Results also showed that in each of the five seasons, head injury exposure per athlete was highest in August (preseason) (median, 146.0 impacts; IQR, 63.0-247.8) and lowest in November (median, 80.0 impacts; IQR, 35.0-148.0). In the studied period, 72% of concussions and 66.9% of head injury exposure occurred in practice. Even within the regular season, total head injury exposure in practices was 84.2% higher than in games.
“This incredible dataset we have on head impact measurement also gives us the opportunity to compare it with our other research looking at the correlation between a single head impact and changes in brain structure and function on MRI, on blood biomarkers, giving us the ability to look at the connection between mechanism of effect of injury and recovery from injury,” said Dr.
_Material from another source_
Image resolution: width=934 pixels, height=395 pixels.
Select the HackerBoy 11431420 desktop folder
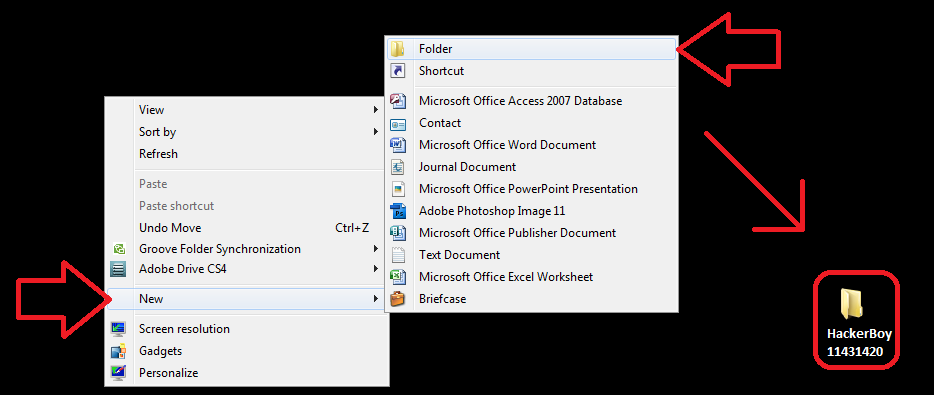click(856, 322)
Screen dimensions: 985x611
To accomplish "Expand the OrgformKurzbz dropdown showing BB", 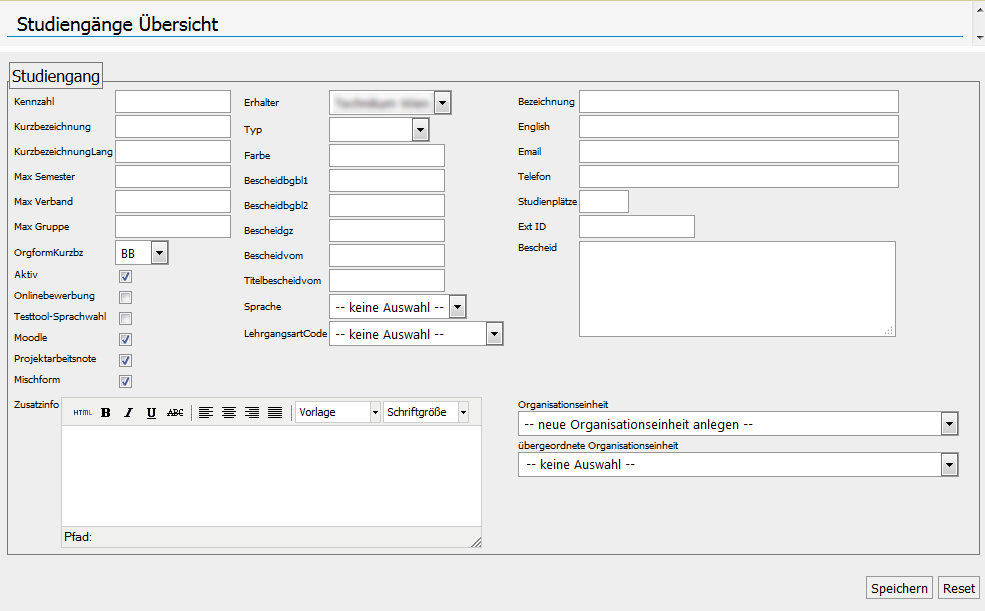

McCrea.
These findings also provide an opportunity to modify approaches to preseason training and football practices to keep players safer, said Dr. McCrea, noting that about half of the variance in head injury exposure is at the level of the individual athlete.
“With this large body of athletes we’ve instrumented, we can look at, for instance, all of the running backs and understand the athlete and what his head injury exposure looks like compared to all other running backs. If we find out that an athlete has a rate of head injury exposure that’s 300% higher than most other players that play the same position, we can take that data directly to the athlete to work on their technique and approach to the game.
“Every researcher wishes that their basic science or their clinical research findings will have some impact on the health and well-being of the population they’re studying. By modifying practices and preseason training, football teams could greatly reduce the risk of injury and exposure for their players, while still maintaining the competitive nature of game play,” he added.
Through a combination of policy and education, similar strategies could be implemented to help prevent concussion and HIE in high school and youth football too, said Dr. McCrea.
‘Shocking’ findings
In an accompanying editorial, Christopher J. Nowinski, PhD, of the Concussion Legacy Foundation, Boston, and Robert C. Cantu, MD, department of neurosurgery, Emerson Hospital, Concord, Massachusetts, said the findings could have significant policy implications and offer a valuable expansion of prior research.
“From 2005 to 2010, studies on college football revealed that about two-thirds of head impacts occurred in practice,” they noted. “We cited this data in 2010 when we proposed to the NFL Players Association that the most effective way to reduce the risks of negative neurological outcomes was to reduce hitting in practice. They agreed, and in 2011 collectively bargained for severe contact limits in practice, with 14 full-contact practices allowed during the 17-week season. Since that rule was implemented, only 18% of NFL concussions have occurred in practice.”
“Against this backdrop, the results of the study by McCrea et al. are shocking,” they added. “It reveals that college football players still experience 72% of their concussions and 67% of their total head injury exposure in practice.”
Even more shocking, noted Dr. Nowinski and Dr. Cantu, is that these numbers are almost certainly an underestimate of the dangers of practice.
“As a former college football player and a former team physician, respectively, we find this situation inexcusable. Concussions in games are inevitable, but concussions in practice are preventable,” they wrote.
“Laudably,” they added “the investigators call on the NCAA and football conferences to explore policy and rule changes to reduce concussion incidence and HIE and to create robust educational offerings to encourage change from coaches and college administrators.”
A version of this article first appeared on Medscape.com.